Exception 2: The “Negligent Entrustment/Negligence Per Se” Exception

The second exception to PLCAA allows for civil action against a “seller” if they negligently entrust a firearm to someone or negligently violate a clear matter of law (i.e., negligence per se).7 PLCAA defines negligent entrustment as “the supplying of a qualified product by a seller for use by another person when the seller knows, or reasonably should know, the person to whom the product is supplied is likely to, and does, use the product in a manner involving unreasonable risk of physical injury to the person or others.”8 A classic example of negligent entrustment would be giving your car keys to someone you know is inebriated. Negligence per se can be determined if violating the law itself is sufficient to show negligence, such as driving with a blood alcohol level above the legal limit. The negligent entrustment/negligence per se exception is among the most frequently litigated exceptions to PLCAA.

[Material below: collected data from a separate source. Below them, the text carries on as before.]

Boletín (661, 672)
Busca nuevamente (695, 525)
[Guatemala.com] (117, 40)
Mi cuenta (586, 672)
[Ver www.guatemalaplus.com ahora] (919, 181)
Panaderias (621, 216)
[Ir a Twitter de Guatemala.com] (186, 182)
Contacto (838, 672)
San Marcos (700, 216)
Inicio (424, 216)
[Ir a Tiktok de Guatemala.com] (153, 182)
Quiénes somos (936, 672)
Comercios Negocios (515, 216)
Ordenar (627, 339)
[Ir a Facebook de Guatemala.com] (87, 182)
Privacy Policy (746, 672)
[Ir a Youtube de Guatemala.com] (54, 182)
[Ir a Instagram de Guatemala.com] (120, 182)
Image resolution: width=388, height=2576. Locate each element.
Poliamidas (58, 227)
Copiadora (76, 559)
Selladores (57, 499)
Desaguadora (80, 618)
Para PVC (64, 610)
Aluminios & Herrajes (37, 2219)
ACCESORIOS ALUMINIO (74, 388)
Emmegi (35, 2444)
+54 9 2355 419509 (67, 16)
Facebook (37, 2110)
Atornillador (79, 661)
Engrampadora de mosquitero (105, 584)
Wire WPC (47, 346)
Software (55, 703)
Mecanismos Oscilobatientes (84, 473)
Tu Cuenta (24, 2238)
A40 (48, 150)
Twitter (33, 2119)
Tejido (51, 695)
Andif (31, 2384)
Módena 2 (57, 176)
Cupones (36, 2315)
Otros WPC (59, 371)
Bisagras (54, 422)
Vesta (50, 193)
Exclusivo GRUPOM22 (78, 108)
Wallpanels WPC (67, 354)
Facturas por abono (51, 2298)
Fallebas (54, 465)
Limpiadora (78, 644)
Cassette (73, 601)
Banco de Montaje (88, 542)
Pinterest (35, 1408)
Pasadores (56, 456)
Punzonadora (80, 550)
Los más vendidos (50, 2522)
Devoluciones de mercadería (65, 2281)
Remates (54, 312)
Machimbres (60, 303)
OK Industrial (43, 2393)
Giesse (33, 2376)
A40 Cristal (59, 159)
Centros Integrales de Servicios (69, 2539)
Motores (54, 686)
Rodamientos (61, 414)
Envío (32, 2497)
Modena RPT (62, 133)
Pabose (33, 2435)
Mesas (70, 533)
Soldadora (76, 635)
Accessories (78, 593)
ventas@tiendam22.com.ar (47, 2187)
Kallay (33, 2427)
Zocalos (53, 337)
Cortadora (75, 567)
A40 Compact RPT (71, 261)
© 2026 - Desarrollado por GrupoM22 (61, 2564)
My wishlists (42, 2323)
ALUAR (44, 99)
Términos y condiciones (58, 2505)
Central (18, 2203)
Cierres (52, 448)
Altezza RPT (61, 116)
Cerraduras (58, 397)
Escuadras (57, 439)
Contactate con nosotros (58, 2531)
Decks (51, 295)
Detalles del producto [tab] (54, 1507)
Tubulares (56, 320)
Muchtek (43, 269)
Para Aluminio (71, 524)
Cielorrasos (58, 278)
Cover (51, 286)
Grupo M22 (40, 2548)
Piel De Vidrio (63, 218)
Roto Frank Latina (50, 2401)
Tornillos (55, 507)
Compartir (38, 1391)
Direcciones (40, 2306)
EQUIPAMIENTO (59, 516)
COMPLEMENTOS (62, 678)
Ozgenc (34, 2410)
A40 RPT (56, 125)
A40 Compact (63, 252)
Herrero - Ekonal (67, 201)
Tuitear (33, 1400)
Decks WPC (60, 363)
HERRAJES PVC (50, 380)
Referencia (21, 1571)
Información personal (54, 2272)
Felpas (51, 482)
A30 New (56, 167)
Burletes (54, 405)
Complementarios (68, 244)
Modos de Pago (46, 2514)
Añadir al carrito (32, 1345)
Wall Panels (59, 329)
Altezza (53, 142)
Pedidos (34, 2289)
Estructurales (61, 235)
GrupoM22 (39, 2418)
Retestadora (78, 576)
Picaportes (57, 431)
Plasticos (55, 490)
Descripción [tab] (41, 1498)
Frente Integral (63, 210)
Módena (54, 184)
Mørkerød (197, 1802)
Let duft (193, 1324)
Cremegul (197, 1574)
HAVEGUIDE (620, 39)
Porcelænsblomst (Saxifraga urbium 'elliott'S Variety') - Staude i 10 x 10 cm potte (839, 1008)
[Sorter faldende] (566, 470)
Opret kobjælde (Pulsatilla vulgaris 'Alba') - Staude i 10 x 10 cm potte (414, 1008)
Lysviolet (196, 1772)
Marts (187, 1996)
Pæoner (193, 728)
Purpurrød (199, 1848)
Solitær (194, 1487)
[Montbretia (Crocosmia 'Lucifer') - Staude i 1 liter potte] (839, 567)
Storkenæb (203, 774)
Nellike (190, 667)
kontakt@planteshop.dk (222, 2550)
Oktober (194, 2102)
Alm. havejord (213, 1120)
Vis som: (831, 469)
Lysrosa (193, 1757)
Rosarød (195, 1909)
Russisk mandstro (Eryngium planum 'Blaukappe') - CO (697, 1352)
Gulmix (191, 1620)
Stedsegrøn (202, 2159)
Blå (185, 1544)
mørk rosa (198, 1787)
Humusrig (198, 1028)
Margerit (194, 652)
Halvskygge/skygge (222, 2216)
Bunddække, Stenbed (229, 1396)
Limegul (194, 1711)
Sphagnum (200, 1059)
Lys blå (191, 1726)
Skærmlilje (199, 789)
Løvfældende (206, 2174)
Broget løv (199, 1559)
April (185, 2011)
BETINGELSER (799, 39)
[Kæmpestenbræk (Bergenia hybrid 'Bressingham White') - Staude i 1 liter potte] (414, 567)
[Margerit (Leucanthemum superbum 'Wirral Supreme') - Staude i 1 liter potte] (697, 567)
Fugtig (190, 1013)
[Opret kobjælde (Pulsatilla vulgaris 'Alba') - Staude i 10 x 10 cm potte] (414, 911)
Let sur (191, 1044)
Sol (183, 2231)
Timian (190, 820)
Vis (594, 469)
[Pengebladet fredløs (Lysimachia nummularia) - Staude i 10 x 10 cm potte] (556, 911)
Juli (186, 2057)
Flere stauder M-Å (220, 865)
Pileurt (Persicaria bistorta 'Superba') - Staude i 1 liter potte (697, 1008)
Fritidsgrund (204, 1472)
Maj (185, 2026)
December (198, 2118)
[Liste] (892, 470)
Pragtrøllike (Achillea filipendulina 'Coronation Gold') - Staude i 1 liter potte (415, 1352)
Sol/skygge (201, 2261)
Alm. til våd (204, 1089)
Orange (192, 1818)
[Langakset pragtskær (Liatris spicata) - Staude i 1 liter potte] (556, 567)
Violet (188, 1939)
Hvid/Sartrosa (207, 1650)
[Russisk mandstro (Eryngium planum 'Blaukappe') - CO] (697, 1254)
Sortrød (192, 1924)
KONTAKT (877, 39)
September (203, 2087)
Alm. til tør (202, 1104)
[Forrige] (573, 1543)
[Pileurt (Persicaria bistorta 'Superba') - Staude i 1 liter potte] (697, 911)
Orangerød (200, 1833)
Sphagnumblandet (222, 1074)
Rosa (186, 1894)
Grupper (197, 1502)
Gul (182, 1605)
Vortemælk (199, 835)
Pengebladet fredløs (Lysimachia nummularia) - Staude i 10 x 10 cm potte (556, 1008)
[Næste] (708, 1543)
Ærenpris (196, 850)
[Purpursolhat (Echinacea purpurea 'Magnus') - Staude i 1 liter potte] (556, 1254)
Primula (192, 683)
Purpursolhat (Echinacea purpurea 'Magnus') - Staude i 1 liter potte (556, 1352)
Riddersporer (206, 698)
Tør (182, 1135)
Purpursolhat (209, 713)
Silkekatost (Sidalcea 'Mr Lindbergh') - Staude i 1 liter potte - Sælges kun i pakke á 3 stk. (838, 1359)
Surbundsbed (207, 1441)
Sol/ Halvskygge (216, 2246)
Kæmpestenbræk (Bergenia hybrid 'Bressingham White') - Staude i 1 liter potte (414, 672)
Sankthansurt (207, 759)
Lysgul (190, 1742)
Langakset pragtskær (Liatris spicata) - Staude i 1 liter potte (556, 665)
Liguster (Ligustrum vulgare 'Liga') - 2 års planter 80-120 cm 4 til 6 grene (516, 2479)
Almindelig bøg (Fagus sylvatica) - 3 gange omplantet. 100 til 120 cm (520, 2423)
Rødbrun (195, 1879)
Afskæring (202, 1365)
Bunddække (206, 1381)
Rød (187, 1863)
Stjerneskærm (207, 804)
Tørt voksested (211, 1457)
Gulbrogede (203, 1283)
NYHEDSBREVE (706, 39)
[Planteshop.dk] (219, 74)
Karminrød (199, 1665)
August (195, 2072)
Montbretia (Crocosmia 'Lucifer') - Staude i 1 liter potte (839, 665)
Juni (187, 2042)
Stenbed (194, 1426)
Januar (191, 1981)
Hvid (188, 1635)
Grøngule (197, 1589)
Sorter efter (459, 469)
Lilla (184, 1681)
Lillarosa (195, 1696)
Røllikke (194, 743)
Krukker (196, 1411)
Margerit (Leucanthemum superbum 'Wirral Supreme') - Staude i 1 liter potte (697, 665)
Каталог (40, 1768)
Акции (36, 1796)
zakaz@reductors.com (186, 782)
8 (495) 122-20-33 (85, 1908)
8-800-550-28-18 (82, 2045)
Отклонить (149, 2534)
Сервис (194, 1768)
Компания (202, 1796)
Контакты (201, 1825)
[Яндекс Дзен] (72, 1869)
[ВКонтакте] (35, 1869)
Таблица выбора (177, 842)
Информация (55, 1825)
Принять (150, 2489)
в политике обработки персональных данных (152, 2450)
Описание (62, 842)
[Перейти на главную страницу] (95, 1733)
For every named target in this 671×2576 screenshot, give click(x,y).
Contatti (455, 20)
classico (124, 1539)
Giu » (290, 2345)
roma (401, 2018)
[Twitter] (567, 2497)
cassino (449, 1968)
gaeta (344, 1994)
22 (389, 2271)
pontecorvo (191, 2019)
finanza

The vast majority of negligent entrustment and negligence per se claims made by victims and survivors of gun violence have been rejected by the courts.9 Courts have stated that a person cannot sue the gun industry using only the negligent entrustment exception outlined in PLCAA. Instead, anyone trying to use this exception must first find a pre-existing state or federal law that pertains to the negligent entrustment of firearms that was violated first.10 Since states have a variety of different laws pertaining to firearms, and there are no on-point federal laws to handle these issues, PLCAA exception outcomes can vary widely depending on where they are brought.f the five types of regulations we looked at, no single [firearm] restriction has been enacted in every state. Instead, there are a patchwork of regulations across the U.S., with the exact restrictions varying across state lines.”’]11

Such disparate state laws can lead to outcomes like the one in Phillips v. Lucky Gunner, where PLCAA blocked recovery for the surviving family members of victims of the Aurora, Colorado mass shooting in 2012.12

There have been a few instances of wronged persons recovering damages under the negligent entrustment exception, though they required extreme situations. Two cases, Norberg v. Badger Guns in Wisconsin and Delana v. CED Sales, Inc. in Missouri, were litigated for several years before the gun stores eventually reached settlements with the survivors.13 However, no amount of money recovered can undo the permanent injuries and losses of life that resulted from these incidents, nor were the settlements large enough to motivate industry changes.

Case Examples:

Jefferies v. District of Columbia, 916 F.Supp.2d 42 (D.D.C. 2013)
Nardyne Jefferies’ sixteen year old daughter was murdered during a drive-by shooting while she attended a funeral for other teens lost to retaliatory gang violence. Jefferies sued the manufacturer of an AK-47 used to kill her daughter for negligence, but the court held that her claim was barred by PLCAA. Since the rifle was used in the commission of a criminal act, PLCAA explicitly shielded the manufacturer from any liability regarding the weapon’s usage. Jefferies’ case was rejected by the court.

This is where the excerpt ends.